## 20100225

### Legacy of the French Revolution

Decimal time was the law of the land for only a brief time.  In 1793, during the French Revolution, decimal time was declared mandatory for public acts, starting on 1794 September 22, or 1 Vendémiaire, year III, in the new calendar.  However, the law establishing the metric system on 18 Germinal, year III, (1795 April 7) suspended mandatory use just six months after it started.  This did not entirely kill decimal time, though.  It still continued to be used in some parts of France, such as Toulouse, for a number of years in official records, perhaps until Napoleon abolished the new calendar at the end of 1805, or maybe when ten-day weeks were dropped in 1802.

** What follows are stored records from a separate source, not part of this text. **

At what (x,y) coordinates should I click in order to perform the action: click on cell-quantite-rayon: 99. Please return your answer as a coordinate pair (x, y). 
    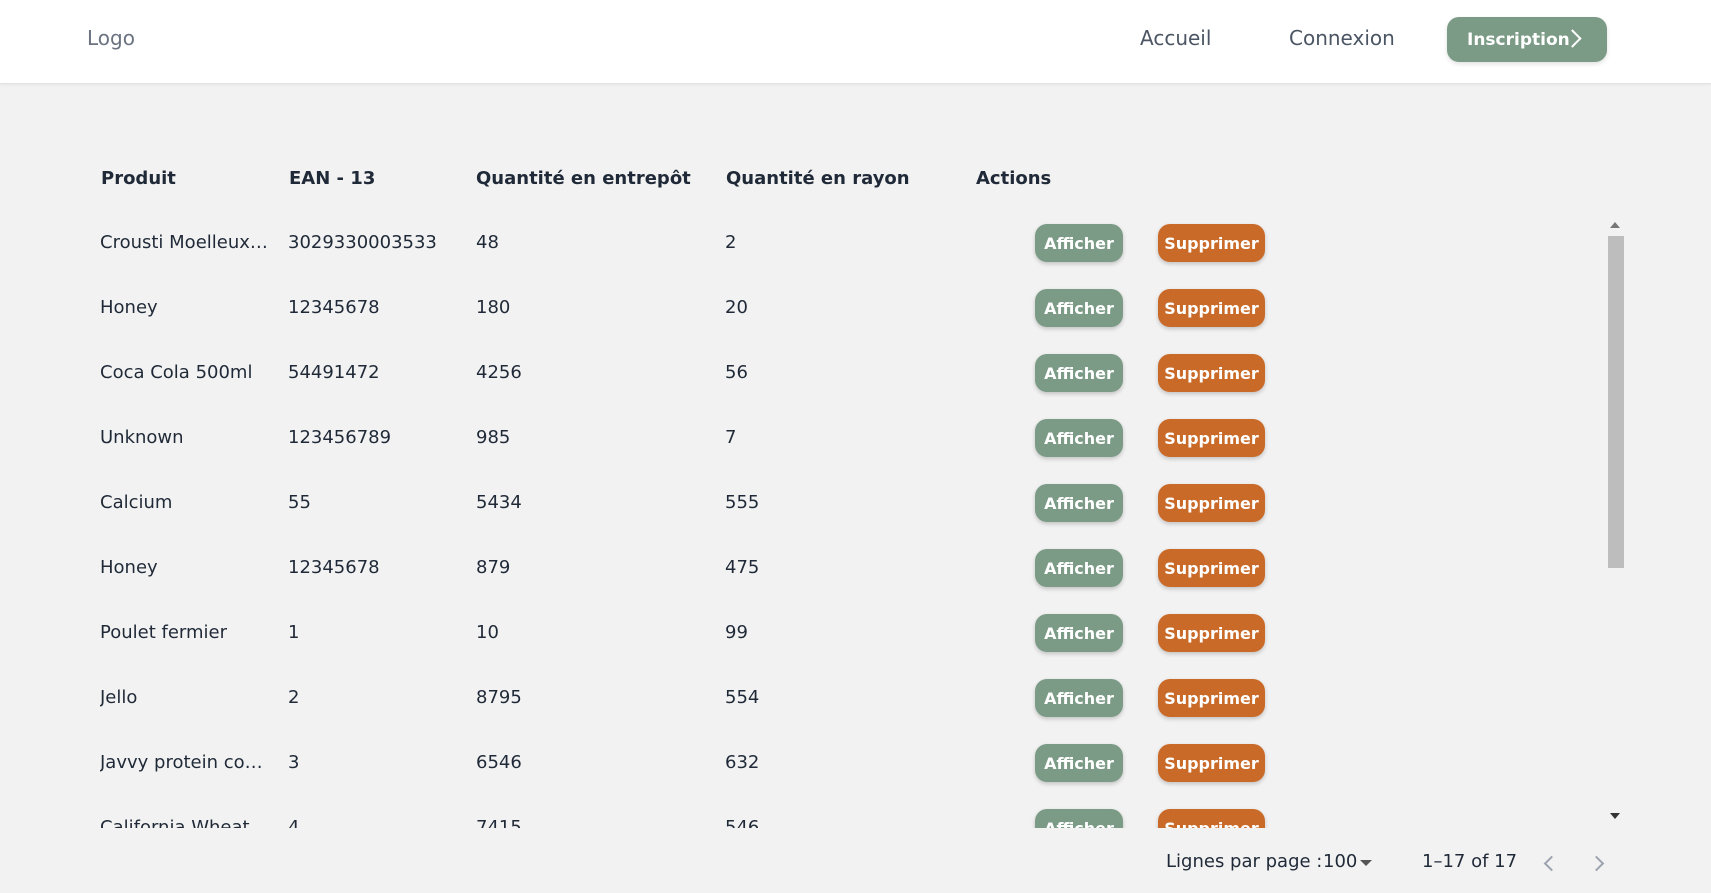
    Looking at the image, I should click on (736, 632).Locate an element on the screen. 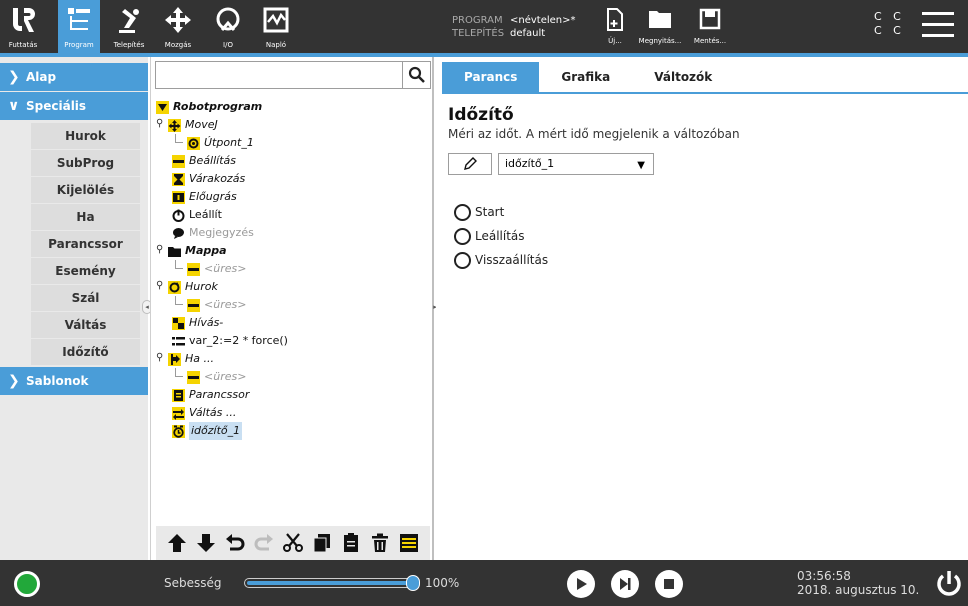 This screenshot has width=968, height=606. sidebar-item-idozito: Időzítő is located at coordinates (86, 352).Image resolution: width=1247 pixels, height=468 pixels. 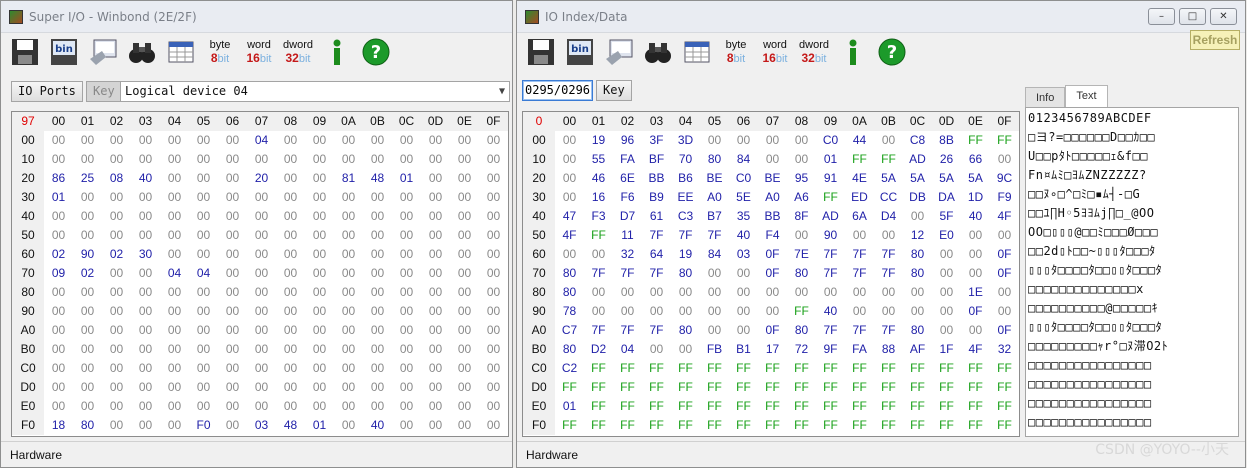 What do you see at coordinates (262, 178) in the screenshot?
I see `register-cell: 20` at bounding box center [262, 178].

But even then, decimal time did not disappear completely.  The great French astronomer and mathematician, Pierre-Simon Laplace, was enthusiastic about decimal time and had a decimal watch made.  He also used decimal time in his work, Traité de Mécanique Céleste, in 1799.  He represented the time of day as a decimal fraction, such as 0j,60566.  He also added the fraction to the Gregorian calendar date, such as:
...l'instant du passage au périhélie, sept.29j,10239, temps moyen compté de minuit à Paris.
In English, that's "...the instant of perihelion passage, Sept. 29d.10239, mean time counted from midnight at Paris."  This became common practice by astronomers, with French astronomers using mean time in Paris and British astronomers using Greenwich mean time.  After the British astronomer John Herschel proposed Julian days, astronomers added decimal fractions to Julian days, creating Julian Dates, which are still in wide use in astronomy, along with variants such as Modified Julian Dates.  Calendar dates with times given as decimals of a day in Universal Time have been used in astronomical circulars for the past century.  Others, such as computer programmers, also use decimal fractions of a day to represent time.

So these modern applications of decimal time can be linked, through Laplace, to the decimal time established back in the 18th century during the French Revolution, and possibly inspired the stardates that are projected in future centuries.